[Opening SUPPLIED DATA section]

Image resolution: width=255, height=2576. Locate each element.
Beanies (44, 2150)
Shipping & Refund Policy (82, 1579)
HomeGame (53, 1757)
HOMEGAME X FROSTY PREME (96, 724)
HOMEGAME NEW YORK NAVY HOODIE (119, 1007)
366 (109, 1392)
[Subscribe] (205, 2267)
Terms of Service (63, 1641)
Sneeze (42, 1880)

[Closing SUPPLIED DATA section]

_THE TASK_
Return all the lines shown above, precisely as they stand.

_EXERCISE RESPONSE_
Image resolution: width=255, height=2576. Locate each element.
Beanies (44, 2150)
Shipping & Refund Policy (82, 1579)
HomeGame (53, 1757)
HOMEGAME X FROSTY PREME (96, 724)
HOMEGAME NEW YORK NAVY HOODIE (119, 1007)
366 (109, 1392)
[Subscribe] (205, 2267)
Terms of Service (63, 1641)
Sneeze (42, 1880)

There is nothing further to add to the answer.